Ainsi, dans ce contexte politique, économique et pandémique ou tout concourt à empêcher les dominés, les plus fragiles d’agir, les jeunes des quartiers populaires en Tunisie font front ensemble en faisant corps ensemble, créant un « Nous » politique. Ces jeunes rappellent que la marginalisation n’est pas une fatalité, affirment collectivement leur force et, surtout, démontrent brillamment que la dignité ne peut être offerte par un simple jeu électoral – elle ne peut être que conquise – et offrent ainsi encore une fois une nouvelle opportunité d’une réanimation vitale du corps politique.

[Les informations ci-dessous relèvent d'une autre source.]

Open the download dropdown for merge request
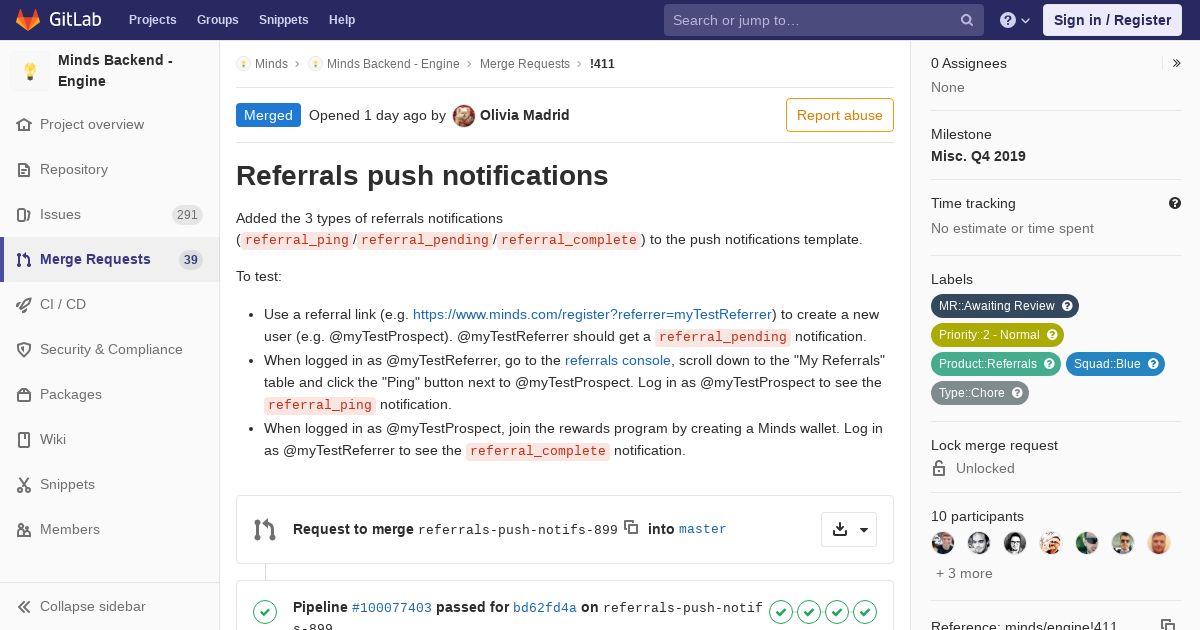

Ces jeunes, qui ont des idées et des rêves pour eux-mêmes et pour le monde, nous expliquent avec leurs corps affrontant avec courage la violence de la répression policière que les révolutions et les mouvements sociaux ne peuvent se mesurer par des critères comme le succès ou l’échec. L’enjeu n’est pas seulement de gagner une lutte ; c’est le processus révolutionnaire qui, prenant comme point de départ la dignité des révoltés, peu importe comment, quand et où il se déroule, transforme à jamais la façon dont ces jeunes, les acteurs principaux de l’avenir de la Tunisie, se perçoivent eux-mêmes, abordent leurs relations avec les autres et construisent la société dans laquelle ils aspirent vivre.